▸ **WHAT TO PRODUCE**
Two lines in the listing below mark the span: one contains "Drama (196, 1007)" and one contains "Sitemap (73, 522)". Reproduce both of them and everything between, exactly.

(INFORMATION PROVIDED Opens)

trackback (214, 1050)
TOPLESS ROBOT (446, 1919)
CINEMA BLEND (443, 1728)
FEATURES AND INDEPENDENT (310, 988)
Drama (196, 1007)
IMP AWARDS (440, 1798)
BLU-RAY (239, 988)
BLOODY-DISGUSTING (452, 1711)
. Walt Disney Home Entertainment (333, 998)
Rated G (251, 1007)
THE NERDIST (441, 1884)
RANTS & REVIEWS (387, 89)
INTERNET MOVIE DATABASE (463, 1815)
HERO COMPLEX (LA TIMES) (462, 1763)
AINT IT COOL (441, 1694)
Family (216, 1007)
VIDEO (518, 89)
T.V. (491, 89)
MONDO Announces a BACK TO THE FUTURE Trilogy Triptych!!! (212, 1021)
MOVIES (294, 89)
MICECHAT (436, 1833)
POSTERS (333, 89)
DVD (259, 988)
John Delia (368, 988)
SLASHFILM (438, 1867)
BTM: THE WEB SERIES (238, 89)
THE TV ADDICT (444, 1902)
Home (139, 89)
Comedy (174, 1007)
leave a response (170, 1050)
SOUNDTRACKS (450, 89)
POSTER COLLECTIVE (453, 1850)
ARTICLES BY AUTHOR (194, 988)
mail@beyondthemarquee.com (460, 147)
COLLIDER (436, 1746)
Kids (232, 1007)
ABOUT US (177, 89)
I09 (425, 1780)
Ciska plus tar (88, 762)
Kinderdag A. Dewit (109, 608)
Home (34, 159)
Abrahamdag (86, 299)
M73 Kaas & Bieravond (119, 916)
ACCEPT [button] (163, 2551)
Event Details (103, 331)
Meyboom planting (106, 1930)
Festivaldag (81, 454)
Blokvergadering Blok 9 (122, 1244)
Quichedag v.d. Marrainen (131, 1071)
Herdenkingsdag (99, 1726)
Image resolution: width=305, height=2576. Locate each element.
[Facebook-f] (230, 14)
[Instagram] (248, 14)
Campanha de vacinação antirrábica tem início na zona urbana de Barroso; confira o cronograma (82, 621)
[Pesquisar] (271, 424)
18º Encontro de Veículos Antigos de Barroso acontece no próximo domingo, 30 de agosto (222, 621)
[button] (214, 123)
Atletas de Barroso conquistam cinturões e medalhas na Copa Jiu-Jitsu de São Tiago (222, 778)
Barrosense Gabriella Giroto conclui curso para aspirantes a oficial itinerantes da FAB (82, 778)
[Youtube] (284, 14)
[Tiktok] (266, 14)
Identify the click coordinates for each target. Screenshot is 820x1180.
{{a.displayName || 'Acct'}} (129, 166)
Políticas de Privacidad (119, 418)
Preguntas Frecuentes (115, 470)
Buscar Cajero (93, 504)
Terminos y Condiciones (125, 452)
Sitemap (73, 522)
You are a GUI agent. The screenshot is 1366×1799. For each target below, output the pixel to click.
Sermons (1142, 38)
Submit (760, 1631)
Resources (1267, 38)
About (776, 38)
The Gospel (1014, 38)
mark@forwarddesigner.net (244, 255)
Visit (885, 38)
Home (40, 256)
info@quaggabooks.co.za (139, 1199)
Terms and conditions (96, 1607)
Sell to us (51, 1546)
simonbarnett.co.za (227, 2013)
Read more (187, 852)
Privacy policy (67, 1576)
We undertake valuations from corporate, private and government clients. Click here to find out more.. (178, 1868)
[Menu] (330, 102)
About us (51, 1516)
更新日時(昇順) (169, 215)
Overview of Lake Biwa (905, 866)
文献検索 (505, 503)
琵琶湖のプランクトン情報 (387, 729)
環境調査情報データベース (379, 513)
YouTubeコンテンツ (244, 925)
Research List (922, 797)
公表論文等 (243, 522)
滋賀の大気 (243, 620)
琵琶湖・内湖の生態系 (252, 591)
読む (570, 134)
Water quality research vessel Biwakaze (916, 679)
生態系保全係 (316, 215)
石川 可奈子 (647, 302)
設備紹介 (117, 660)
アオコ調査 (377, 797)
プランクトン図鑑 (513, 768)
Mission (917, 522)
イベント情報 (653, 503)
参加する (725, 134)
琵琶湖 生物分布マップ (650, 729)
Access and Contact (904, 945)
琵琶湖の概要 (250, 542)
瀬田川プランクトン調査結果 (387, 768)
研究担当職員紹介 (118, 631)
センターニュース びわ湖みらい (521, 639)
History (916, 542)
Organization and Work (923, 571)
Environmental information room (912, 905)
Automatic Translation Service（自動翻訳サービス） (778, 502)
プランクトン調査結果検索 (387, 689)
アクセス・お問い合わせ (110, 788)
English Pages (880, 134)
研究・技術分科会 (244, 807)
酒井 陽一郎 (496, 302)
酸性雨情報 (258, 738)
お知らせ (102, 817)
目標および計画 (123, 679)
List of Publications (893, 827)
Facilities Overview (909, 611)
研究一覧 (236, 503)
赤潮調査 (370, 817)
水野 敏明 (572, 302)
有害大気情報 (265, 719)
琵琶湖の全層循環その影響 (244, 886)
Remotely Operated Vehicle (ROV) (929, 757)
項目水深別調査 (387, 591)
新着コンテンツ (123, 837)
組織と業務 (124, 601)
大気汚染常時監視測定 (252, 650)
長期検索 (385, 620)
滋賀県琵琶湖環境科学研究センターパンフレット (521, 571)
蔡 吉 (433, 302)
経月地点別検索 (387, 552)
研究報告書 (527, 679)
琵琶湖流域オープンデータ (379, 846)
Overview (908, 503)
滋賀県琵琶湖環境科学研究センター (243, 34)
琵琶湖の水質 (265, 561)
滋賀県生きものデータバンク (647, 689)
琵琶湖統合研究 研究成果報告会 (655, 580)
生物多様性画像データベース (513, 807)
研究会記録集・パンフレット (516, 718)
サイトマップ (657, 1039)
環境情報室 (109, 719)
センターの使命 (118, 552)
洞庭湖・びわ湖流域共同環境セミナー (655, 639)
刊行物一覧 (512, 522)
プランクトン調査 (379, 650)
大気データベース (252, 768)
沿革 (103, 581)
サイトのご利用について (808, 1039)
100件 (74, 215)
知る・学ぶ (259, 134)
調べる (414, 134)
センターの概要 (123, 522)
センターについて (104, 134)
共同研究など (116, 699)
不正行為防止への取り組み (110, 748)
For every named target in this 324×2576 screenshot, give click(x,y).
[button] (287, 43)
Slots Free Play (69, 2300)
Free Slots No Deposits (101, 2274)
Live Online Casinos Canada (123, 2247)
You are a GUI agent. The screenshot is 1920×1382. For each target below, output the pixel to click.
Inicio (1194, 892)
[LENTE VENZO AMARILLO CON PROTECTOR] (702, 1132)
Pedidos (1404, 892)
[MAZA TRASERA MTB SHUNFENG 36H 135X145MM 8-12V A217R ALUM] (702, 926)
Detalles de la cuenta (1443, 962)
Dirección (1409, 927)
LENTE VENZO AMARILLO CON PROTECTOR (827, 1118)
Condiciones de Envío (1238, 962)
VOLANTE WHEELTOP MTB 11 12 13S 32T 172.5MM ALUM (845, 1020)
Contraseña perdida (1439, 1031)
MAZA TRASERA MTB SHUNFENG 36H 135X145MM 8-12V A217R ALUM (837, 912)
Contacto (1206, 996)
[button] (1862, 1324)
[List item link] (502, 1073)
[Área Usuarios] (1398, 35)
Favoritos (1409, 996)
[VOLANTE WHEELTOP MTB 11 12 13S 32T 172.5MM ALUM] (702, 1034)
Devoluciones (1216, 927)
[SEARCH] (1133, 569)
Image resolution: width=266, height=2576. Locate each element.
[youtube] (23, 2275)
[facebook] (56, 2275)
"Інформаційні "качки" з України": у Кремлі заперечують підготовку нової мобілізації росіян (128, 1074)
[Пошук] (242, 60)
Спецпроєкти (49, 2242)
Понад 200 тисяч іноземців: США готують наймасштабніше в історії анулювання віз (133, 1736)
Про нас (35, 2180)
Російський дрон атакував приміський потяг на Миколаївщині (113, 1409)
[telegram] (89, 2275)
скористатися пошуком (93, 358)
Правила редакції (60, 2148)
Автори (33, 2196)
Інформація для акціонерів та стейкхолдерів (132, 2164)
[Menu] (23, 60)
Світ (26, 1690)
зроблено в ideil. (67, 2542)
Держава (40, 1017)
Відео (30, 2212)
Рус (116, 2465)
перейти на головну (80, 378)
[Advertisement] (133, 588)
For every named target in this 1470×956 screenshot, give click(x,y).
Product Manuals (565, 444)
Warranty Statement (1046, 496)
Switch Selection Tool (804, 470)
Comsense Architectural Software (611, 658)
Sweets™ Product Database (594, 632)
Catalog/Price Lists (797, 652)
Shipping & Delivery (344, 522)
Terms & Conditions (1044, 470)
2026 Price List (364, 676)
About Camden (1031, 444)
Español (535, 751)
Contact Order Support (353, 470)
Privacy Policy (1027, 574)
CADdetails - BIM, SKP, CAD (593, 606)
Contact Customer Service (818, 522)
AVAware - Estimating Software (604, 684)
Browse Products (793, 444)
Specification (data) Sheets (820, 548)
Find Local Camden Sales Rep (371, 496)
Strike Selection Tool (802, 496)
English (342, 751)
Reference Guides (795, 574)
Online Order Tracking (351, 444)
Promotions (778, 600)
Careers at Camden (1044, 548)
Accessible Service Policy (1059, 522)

(INFORMATION PROVIDED Closes)

▸ **RESULT OF THE TASK**
Drama (196, 1007)
IMP AWARDS (440, 1798)
BLU-RAY (239, 988)
BLOODY-DISGUSTING (452, 1711)
. Walt Disney Home Entertainment (333, 998)
Rated G (251, 1007)
THE NERDIST (441, 1884)
RANTS & REVIEWS (387, 89)
INTERNET MOVIE DATABASE (463, 1815)
HERO COMPLEX (LA TIMES) (462, 1763)
AINT IT COOL (441, 1694)
Family (216, 1007)
VIDEO (518, 89)
T.V. (491, 89)
MONDO Announces a BACK TO THE FUTURE Trilogy Triptych!!! (212, 1021)
MOVIES (294, 89)
MICECHAT (436, 1833)
POSTERS (333, 89)
DVD (259, 988)
John Delia (368, 988)
SLASHFILM (438, 1867)
BTM: THE WEB SERIES (238, 89)
THE TV ADDICT (444, 1902)
Home (139, 89)
Comedy (174, 1007)
leave a response (170, 1050)
SOUNDTRACKS (450, 89)
POSTER COLLECTIVE (453, 1850)
ARTICLES BY AUTHOR (194, 988)
mail@beyondthemarquee.com (460, 147)
COLLIDER (436, 1746)
Kids (232, 1007)
ABOUT US (177, 89)
I09 (425, 1780)
Ciska plus tar (88, 762)
Kinderdag A. Dewit (109, 608)
Home (34, 159)
Abrahamdag (86, 299)
M73 Kaas & Bieravond (119, 916)
ACCEPT [button] (163, 2551)
Event Details (103, 331)
Meyboom planting (106, 1930)
Festivaldag (81, 454)
Blokvergadering Blok 9 (122, 1244)
Quichedag v.d. Marrainen (131, 1071)
Herdenkingsdag (99, 1726)
Image resolution: width=305, height=2576. Locate each element.
[Facebook-f] (230, 14)
[Instagram] (248, 14)
Campanha de vacinação antirrábica tem início na zona urbana de Barroso; confira o cronograma (82, 621)
[Pesquisar] (271, 424)
18º Encontro de Veículos Antigos de Barroso acontece no próximo domingo, 30 de agosto (222, 621)
[button] (214, 123)
Atletas de Barroso conquistam cinturões e medalhas na Copa Jiu-Jitsu de São Tiago (222, 778)
Barrosense Gabriella Giroto conclui curso para aspirantes a oficial itinerantes da FAB (82, 778)
[Youtube] (284, 14)
[Tiktok] (266, 14)
Identify the click coordinates for each target. Screenshot is 820x1180.
{{a.displayName || 'Acct'}} (129, 166)
Políticas de Privacidad (119, 418)
Preguntas Frecuentes (115, 470)
Buscar Cajero (93, 504)
Terminos y Condiciones (125, 452)
Sitemap (73, 522)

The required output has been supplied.